# Working data
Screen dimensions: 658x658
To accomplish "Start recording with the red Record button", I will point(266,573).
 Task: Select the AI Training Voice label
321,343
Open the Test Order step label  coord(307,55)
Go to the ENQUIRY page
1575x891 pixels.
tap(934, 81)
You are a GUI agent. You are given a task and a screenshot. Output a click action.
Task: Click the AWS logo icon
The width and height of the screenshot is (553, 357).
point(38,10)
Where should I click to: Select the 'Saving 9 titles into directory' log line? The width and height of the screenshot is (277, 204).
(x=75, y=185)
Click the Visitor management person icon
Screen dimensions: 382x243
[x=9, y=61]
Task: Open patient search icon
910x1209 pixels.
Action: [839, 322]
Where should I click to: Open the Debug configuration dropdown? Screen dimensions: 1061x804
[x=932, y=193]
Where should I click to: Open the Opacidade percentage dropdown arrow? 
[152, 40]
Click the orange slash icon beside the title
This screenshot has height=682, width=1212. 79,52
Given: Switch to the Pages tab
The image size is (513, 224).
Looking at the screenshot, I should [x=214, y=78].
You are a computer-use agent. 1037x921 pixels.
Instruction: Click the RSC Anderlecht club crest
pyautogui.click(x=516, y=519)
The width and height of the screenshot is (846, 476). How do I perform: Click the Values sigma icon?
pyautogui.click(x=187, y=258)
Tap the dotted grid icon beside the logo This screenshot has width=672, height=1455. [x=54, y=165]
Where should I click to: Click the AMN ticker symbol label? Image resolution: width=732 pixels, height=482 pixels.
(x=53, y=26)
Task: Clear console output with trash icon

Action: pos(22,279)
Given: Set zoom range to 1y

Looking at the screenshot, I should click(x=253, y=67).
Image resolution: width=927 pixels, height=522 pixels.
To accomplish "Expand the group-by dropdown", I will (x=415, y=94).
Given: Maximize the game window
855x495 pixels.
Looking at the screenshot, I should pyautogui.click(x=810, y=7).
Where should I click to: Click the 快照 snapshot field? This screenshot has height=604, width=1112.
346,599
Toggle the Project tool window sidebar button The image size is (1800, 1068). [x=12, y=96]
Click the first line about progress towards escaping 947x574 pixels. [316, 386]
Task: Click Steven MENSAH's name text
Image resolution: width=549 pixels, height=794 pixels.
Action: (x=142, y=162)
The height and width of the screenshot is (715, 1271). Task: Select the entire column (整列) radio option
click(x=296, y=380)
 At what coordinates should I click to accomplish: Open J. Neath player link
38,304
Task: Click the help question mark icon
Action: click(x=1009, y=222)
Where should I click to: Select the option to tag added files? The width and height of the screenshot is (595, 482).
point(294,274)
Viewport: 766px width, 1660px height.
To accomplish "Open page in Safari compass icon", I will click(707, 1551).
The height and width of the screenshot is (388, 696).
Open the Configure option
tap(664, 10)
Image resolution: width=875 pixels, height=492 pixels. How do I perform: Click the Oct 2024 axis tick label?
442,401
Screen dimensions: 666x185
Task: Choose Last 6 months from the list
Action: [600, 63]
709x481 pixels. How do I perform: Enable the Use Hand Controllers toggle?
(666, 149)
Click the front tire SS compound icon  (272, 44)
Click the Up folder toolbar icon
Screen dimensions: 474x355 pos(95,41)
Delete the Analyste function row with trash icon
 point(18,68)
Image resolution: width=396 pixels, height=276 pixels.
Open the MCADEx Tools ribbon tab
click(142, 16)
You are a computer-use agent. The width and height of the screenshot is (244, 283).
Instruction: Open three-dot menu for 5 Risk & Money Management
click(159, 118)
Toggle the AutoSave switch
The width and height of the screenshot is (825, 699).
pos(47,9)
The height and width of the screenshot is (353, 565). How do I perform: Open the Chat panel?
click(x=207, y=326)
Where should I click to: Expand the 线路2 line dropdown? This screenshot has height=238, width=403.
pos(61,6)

# Aim
Copy the data from its beginning through the line containing "Looking at the screenshot, I should click(x=253, y=67).", changing "Instruction" to "Command" and keeping everything else the same.

# Answer below
Screen dimensions: 658x658
To accomplish "Start recording with the red Record button", I will point(266,573).
 Task: Select the AI Training Voice label
321,343
Open the Test Order step label  coord(307,55)
Go to the ENQUIRY page
1575x891 pixels.
tap(934, 81)
You are a GUI agent. You are given a task and a screenshot. Output a click action.
Task: Click the AWS logo icon
The width and height of the screenshot is (553, 357).
point(38,10)
Where should I click to: Select the 'Saving 9 titles into directory' log line? The width and height of the screenshot is (277, 204).
(x=75, y=185)
Click the Visitor management person icon
Screen dimensions: 382x243
[x=9, y=61]
Task: Open patient search icon
910x1209 pixels.
Action: [839, 322]
Where should I click to: Open the Debug configuration dropdown? Screen dimensions: 1061x804
[x=932, y=193]
Where should I click to: Open the Opacidade percentage dropdown arrow? 
[152, 40]
Click the orange slash icon beside the title
This screenshot has height=682, width=1212. 79,52
Given: Switch to the Pages tab
The image size is (513, 224).
Looking at the screenshot, I should [x=214, y=78].
You are a computer-use agent. 1037x921 pixels.
Command: Click the RSC Anderlecht club crest
pyautogui.click(x=516, y=519)
The width and height of the screenshot is (846, 476). How do I perform: Click the Values sigma icon?
pyautogui.click(x=187, y=258)
Tap the dotted grid icon beside the logo This screenshot has width=672, height=1455. [x=54, y=165]
Where should I click to: Click the AMN ticker symbol label? Image resolution: width=732 pixels, height=482 pixels.
(x=53, y=26)
Task: Clear console output with trash icon

Action: pos(22,279)
Given: Set zoom range to 1y

Looking at the screenshot, I should click(x=253, y=67).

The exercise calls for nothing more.